The problem with many current studies:
A meta-analysis on other research being done on the the effectiveness of cupping therapy cited ‘low qualitative material’ meaning the studies used subjective measurements of pain relief and thus were not verifiable through double blind studies. Research skeptics will tend to dislike studies where placebo can influence of subjective outcomes and therefore potentially taint evidence of efficacy. In general this is a problem facing many CAM modalities: how to evaluate pain management efficacy? How do you objectively measure pain relief? Pain is often by it’s very nature, subjective. There are however, objective measurements of pain; such a measuring biochemical markers in inflammation, before during and after a course of cupping therapy.
What to avoid! DIY!
I would avoid doing what many current popular media articles are suggesting - simply buying a cupping set yourself and winging it. If you do opt to DIY, please do not perform cupping therapy on or near an major artery! If you do not know where major arteries are, please do not cup yourself! Secondly, there is evidence of tissue damage when cupping is performed badly, most often meaning it is simply done too intensely (too much suction) or too long. If you prefer better outcomes to possible DIY debacles seek out a professional who knows the right areas to apply cupping therapy with the correct amount of intensity and correct amount of time. An interesting point made by a meta analysis of the local metabolism and neck pain was that cupping was always more successful in combination with acupuncture (Emerich, 2014).

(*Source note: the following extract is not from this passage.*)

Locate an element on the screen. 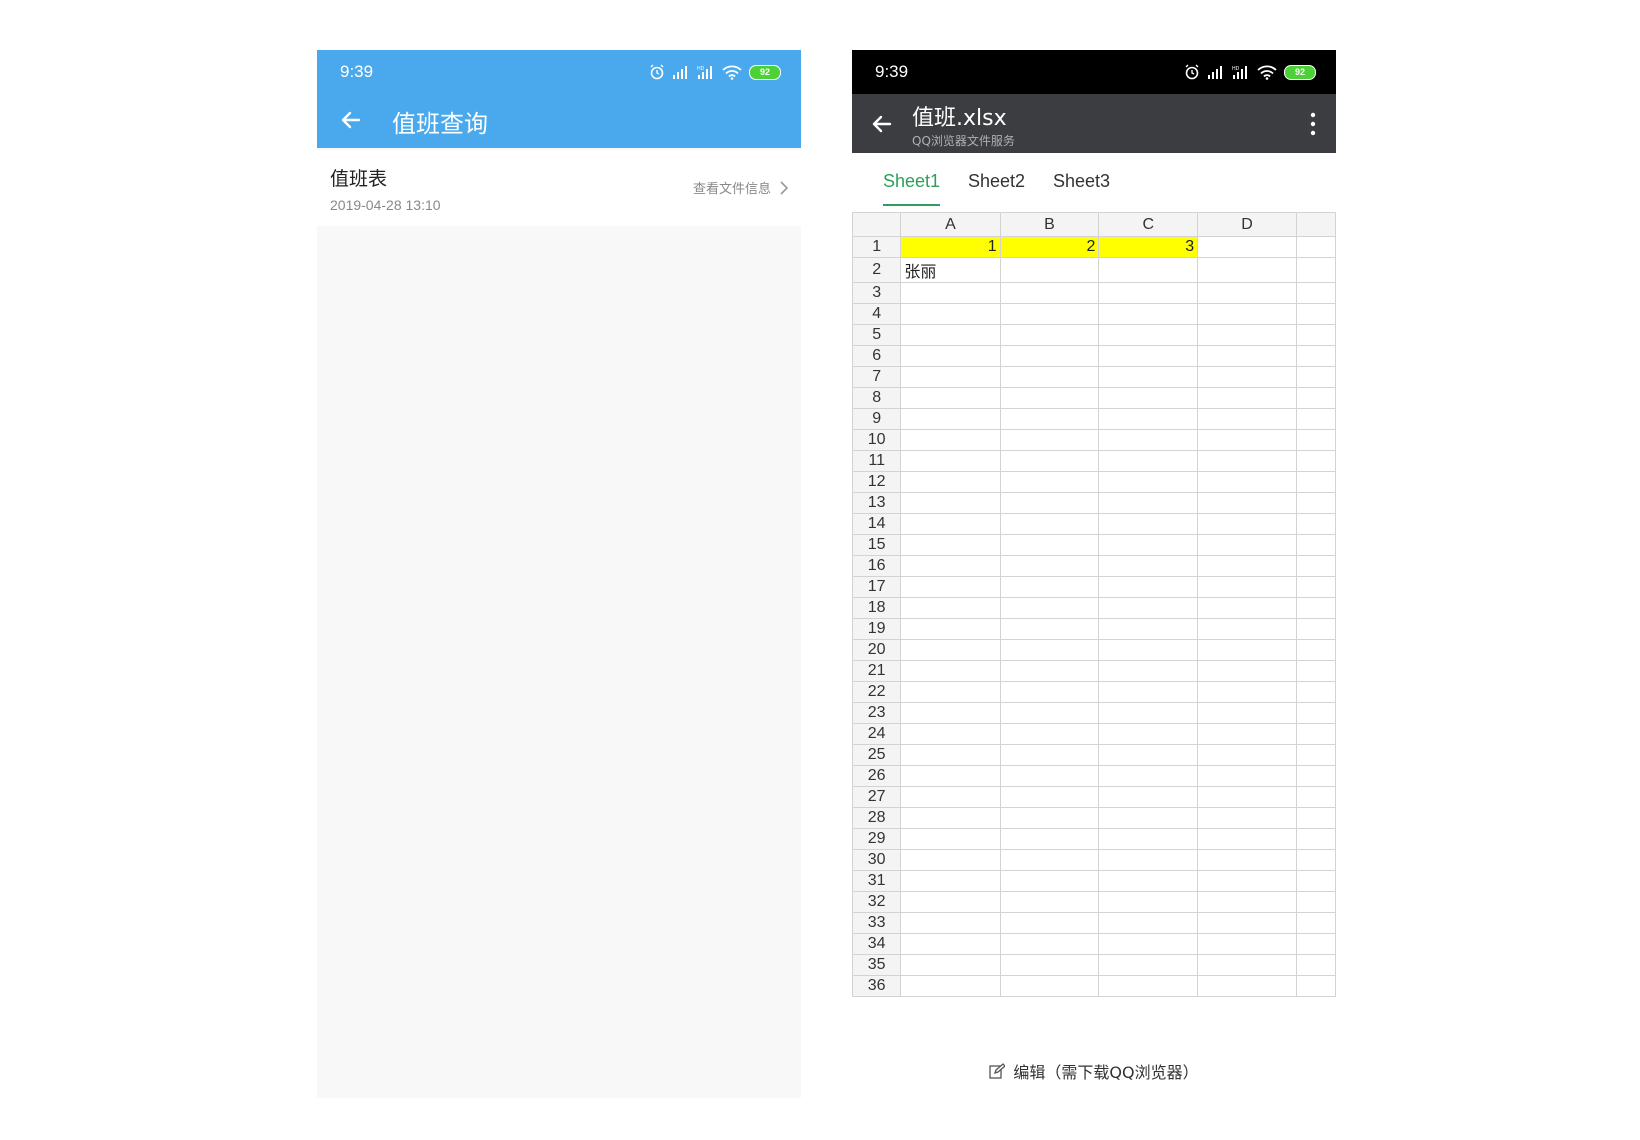 Image resolution: width=1640 pixels, height=1140 pixels. row-header: 14 is located at coordinates (877, 524).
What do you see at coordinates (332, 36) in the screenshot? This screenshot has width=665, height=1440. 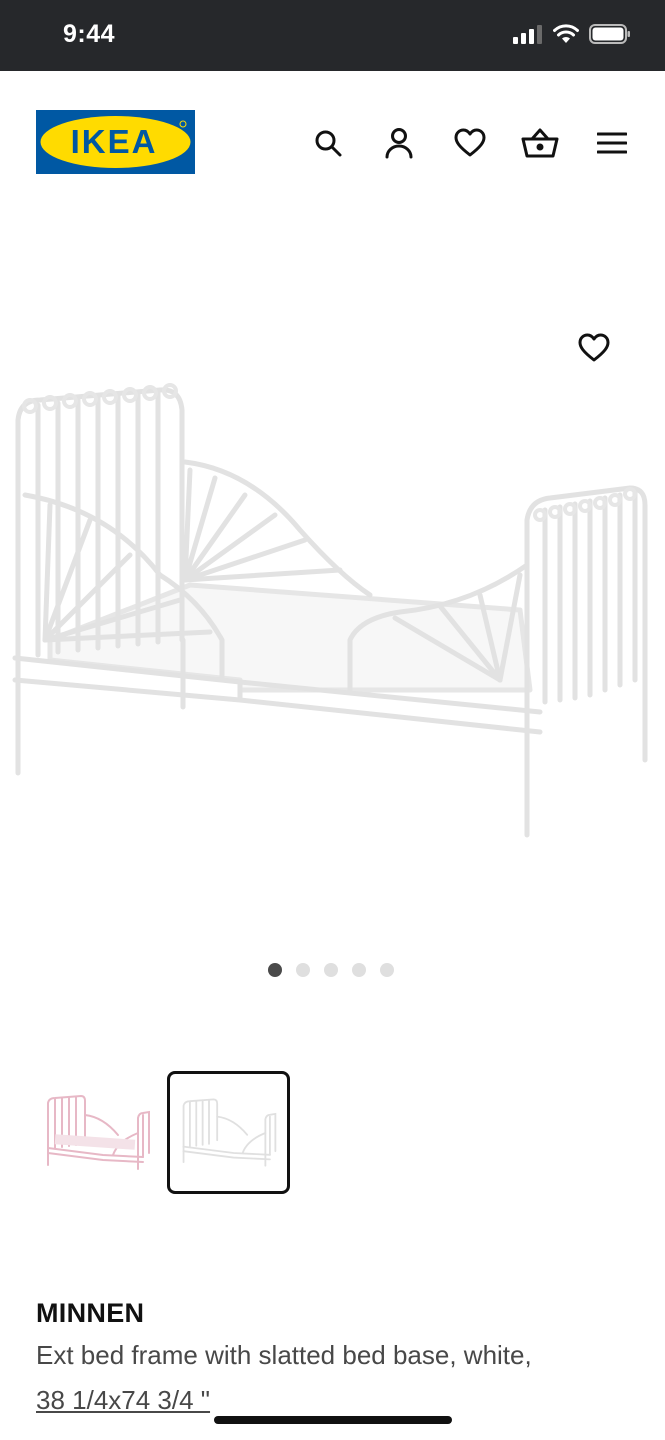 I see `status-bar: 9:44` at bounding box center [332, 36].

Find an Licensed Acupuncturist L.Ac. in your area who offers cupping! Cupping Therapy is a central part of my Master’s in Acupuncture training and and my current professional practice. Not all L.Ac. offer cupping. By the way did you know that all L.Ac.’s in the US must attain a Masters of Science in Acupuncture; which can take 4-5+ years to earn. My Master’s degree included over 900 hours of clinical experience with an additional 2,000 hours of course work: half the course work was in biomedicine classes, including Organic Chemistry, Biochemistry and Microbiology. L.Ac.’s must also pass 3-4 very rigorous national exams in Biomedicine, Point Location, Theory and Diagnostics in order to attain our license to practice acupuncture. Not all L.Ac’s perform Cupping Therapy and more and more massage therapists and PT’s are offering it. Go to someone with proper training and knowledge. It’s a valuable experience!

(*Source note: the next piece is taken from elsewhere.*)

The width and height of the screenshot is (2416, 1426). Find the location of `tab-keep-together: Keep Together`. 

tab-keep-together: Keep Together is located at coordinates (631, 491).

Chirali, Ilkay Zihni (2014) Traditional Chinese Medicine Cupping Therapy, Third Edition. Churchill Livingstone Elsevier, 247-310
Emerich, M., Braeunig, M., Clement, H. W., Lüdtke, R., & Huber, R. (2014). Mode of action of cupping—local metabolism and pain thresholds in neck pain patients and healthy subjects. Complementary therapies in medicine, 22(1), 148-158.
Cao, H., Liu, J., & Lewith, G. T. (2010). Traditional Chinese Medicine for treatment of fibromyalgia: a systematic review of randomized controlled trials. The Journal of Alternative and Complementary Medicine, 16(4), 397-409.